## [WHAT TO PRODUCE]
Without any omission, reproduce the records that follow.

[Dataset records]

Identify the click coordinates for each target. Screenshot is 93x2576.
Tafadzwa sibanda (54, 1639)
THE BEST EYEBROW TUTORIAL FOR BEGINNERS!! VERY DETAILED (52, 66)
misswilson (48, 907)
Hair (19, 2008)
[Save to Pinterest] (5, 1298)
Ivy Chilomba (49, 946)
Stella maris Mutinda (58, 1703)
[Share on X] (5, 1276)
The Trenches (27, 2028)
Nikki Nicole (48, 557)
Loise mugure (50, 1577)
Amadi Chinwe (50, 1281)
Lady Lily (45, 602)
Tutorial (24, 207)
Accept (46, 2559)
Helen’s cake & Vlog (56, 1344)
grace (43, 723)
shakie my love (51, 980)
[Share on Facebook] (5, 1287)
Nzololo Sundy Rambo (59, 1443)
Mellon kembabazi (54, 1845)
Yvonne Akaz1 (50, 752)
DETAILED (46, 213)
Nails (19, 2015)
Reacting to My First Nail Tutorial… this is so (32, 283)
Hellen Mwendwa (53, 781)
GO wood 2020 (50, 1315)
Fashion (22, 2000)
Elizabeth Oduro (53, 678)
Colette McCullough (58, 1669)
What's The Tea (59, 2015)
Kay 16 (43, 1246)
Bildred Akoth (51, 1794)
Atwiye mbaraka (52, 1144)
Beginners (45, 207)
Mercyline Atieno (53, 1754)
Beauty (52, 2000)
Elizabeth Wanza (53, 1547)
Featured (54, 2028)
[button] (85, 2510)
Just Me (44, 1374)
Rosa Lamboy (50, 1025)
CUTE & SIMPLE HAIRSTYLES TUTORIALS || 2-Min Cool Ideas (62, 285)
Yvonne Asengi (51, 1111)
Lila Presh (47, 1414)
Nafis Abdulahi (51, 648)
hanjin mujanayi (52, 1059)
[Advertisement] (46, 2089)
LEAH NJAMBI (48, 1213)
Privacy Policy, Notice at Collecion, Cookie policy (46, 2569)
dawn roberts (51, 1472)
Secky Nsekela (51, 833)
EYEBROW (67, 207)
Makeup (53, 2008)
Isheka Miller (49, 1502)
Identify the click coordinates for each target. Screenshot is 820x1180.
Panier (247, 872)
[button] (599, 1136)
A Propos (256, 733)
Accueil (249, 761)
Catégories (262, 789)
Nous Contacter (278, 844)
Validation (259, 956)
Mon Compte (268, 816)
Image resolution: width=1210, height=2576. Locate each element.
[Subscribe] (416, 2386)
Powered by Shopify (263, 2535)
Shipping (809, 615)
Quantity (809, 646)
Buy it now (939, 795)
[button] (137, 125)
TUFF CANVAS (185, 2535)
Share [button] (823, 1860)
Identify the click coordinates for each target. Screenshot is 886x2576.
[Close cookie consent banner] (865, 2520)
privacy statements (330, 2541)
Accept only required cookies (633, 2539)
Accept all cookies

## [RESULT FOR THIS EXERCISE]
Identify the click coordinates for each target. Screenshot is 93x2576.
Tafadzwa sibanda (54, 1639)
THE BEST EYEBROW TUTORIAL FOR BEGINNERS!! VERY DETAILED (52, 66)
misswilson (48, 907)
Hair (19, 2008)
[Save to Pinterest] (5, 1298)
Ivy Chilomba (49, 946)
Stella maris Mutinda (58, 1703)
[Share on X] (5, 1276)
The Trenches (27, 2028)
Nikki Nicole (48, 557)
Loise mugure (50, 1577)
Amadi Chinwe (50, 1281)
Lady Lily (45, 602)
Tutorial (24, 207)
Accept (46, 2559)
Helen’s cake & Vlog (56, 1344)
grace (43, 723)
shakie my love (51, 980)
[Share on Facebook] (5, 1287)
Nzololo Sundy Rambo (59, 1443)
Mellon kembabazi (54, 1845)
Yvonne Akaz1 (50, 752)
DETAILED (46, 213)
Nails (19, 2015)
Reacting to My First Nail Tutorial… this is so (32, 283)
Hellen Mwendwa (53, 781)
GO wood 2020 (50, 1315)
Fashion (22, 2000)
Elizabeth Oduro (53, 678)
Colette McCullough (58, 1669)
What's The Tea (59, 2015)
Kay 16 (43, 1246)
Bildred Akoth (51, 1794)
Atwiye mbaraka (52, 1144)
Beginners (45, 207)
Mercyline Atieno (53, 1754)
Beauty (52, 2000)
Elizabeth Wanza (53, 1547)
Featured (54, 2028)
[button] (85, 2510)
Just Me (44, 1374)
Rosa Lamboy (50, 1025)
CUTE & SIMPLE HAIRSTYLES TUTORIALS || 2-Min Cool Ideas (62, 285)
Yvonne Asengi (51, 1111)
Lila Presh (47, 1414)
Nafis Abdulahi (51, 648)
hanjin mujanayi (52, 1059)
[Advertisement] (46, 2089)
LEAH NJAMBI (48, 1213)
Privacy Policy, Notice at Collecion, Cookie policy (46, 2569)
dawn roberts (51, 1472)
Secky Nsekela (51, 833)
EYEBROW (67, 207)
Makeup (53, 2008)
Isheka Miller (49, 1502)
Identify the click coordinates for each target. Screenshot is 820x1180.
Panier (247, 872)
[button] (599, 1136)
A Propos (256, 733)
Accueil (249, 761)
Catégories (262, 789)
Nous Contacter (278, 844)
Validation (259, 956)
Mon Compte (268, 816)
Image resolution: width=1210, height=2576. Locate each element.
[Subscribe] (416, 2386)
Powered by Shopify (263, 2535)
Shipping (809, 615)
Quantity (809, 646)
Buy it now (939, 795)
[button] (137, 125)
TUFF CANVAS (185, 2535)
Share [button] (823, 1860)
Identify the click coordinates for each target. Screenshot is 886x2576.
[Close cookie consent banner] (865, 2520)
privacy statements (330, 2541)
Accept only required cookies (633, 2539)
Accept all cookies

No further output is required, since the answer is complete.